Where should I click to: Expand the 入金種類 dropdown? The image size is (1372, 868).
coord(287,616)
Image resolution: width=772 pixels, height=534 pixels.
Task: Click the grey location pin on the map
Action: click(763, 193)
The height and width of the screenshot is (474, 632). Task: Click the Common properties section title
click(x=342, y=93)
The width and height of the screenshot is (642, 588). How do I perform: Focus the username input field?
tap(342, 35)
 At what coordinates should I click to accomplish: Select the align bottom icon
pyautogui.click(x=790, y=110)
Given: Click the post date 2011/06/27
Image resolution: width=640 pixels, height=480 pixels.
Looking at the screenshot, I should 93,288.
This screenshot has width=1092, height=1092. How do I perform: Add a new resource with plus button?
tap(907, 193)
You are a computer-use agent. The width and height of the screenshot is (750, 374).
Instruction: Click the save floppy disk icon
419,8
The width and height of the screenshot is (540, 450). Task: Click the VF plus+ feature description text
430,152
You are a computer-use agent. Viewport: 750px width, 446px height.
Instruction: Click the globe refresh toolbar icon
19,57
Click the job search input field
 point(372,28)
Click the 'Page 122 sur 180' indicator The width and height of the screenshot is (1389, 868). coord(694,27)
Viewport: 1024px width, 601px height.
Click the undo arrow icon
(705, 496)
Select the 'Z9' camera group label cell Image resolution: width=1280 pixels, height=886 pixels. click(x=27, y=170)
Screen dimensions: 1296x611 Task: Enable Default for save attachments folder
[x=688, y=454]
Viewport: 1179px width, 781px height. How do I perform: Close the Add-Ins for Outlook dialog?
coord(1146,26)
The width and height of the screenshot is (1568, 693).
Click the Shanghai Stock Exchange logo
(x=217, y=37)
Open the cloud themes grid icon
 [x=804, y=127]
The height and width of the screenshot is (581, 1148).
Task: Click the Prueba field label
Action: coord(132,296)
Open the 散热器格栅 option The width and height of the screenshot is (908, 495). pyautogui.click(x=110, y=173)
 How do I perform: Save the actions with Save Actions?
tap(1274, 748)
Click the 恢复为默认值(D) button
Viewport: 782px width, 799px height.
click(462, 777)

■ ■ ■ ■ ■

(Your goal)
Copy the lines starting at the one that contains "The width and height of the screenshot is (642, 588)." and ending at the one that contains "coord(1146,26)", swapping "icon" for "symbol" and leaving everything else as it is.

(Output)
The width and height of the screenshot is (642, 588). How do I perform: Focus the username input field?
tap(342, 35)
 At what coordinates should I click to accomplish: Select the align bottom symbol
pyautogui.click(x=790, y=110)
Given: Click the post date 2011/06/27
Image resolution: width=640 pixels, height=480 pixels.
Looking at the screenshot, I should 93,288.
This screenshot has width=1092, height=1092. How do I perform: Add a new resource with plus button?
tap(907, 193)
You are a computer-use agent. The width and height of the screenshot is (750, 374).
Instruction: Click the save floppy disk symbol
419,8
The width and height of the screenshot is (540, 450). Task: Click the VF plus+ feature description text
430,152
You are a computer-use agent. Viewport: 750px width, 446px height.
Instruction: Click the globe refresh toolbar symbol
19,57
Click the job search input field
 point(372,28)
Click the 'Page 122 sur 180' indicator The width and height of the screenshot is (1389, 868). coord(694,27)
Viewport: 1024px width, 601px height.
Click the undo arrow symbol
(705, 496)
Select the 'Z9' camera group label cell Image resolution: width=1280 pixels, height=886 pixels. click(x=27, y=170)
Screen dimensions: 1296x611 Task: Enable Default for save attachments folder
[x=688, y=454]
Viewport: 1179px width, 781px height. How do I perform: Close the Add-Ins for Outlook dialog?
coord(1146,26)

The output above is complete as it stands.